# [Material]
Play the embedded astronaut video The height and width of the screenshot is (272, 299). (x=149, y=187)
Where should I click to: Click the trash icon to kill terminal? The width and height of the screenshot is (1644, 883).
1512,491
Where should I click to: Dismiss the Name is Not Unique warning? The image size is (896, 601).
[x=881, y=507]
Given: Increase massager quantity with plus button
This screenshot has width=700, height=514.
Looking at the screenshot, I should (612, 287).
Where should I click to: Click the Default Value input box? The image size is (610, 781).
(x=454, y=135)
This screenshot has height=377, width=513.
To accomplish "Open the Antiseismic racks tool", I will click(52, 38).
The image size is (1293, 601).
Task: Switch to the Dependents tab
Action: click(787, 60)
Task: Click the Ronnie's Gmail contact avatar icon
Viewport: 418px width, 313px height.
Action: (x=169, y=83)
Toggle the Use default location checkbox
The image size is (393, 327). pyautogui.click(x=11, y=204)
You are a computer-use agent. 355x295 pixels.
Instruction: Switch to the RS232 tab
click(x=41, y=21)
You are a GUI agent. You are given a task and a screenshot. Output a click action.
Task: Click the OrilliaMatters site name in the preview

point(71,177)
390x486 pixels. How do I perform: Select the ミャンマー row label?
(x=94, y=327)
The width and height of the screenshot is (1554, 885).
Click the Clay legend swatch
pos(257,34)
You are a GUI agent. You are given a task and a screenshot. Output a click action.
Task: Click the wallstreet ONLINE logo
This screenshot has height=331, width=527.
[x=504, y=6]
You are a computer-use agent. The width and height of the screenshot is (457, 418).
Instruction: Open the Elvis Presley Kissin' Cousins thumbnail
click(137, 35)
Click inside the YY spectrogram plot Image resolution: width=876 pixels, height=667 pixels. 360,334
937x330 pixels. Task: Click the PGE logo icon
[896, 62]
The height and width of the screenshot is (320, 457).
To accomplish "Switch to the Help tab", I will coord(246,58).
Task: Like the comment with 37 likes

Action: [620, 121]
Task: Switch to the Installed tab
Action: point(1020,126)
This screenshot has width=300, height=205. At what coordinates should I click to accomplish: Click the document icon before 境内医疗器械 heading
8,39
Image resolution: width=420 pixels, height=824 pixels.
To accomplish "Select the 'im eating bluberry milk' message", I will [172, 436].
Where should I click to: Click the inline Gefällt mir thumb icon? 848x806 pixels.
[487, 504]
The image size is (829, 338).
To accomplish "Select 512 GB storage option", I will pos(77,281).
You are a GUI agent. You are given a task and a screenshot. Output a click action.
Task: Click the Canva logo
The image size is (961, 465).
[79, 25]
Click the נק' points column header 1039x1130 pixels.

# [Set exercise]
List every line above that contains the word "Switch", copying each such line in full.

# [Full solution]
Task: Switch to the Dependents tab
Instruction: Switch to the RS232 tab
To accomplish "Switch to the Help tab", I will coord(246,58).
Task: Switch to the Installed tab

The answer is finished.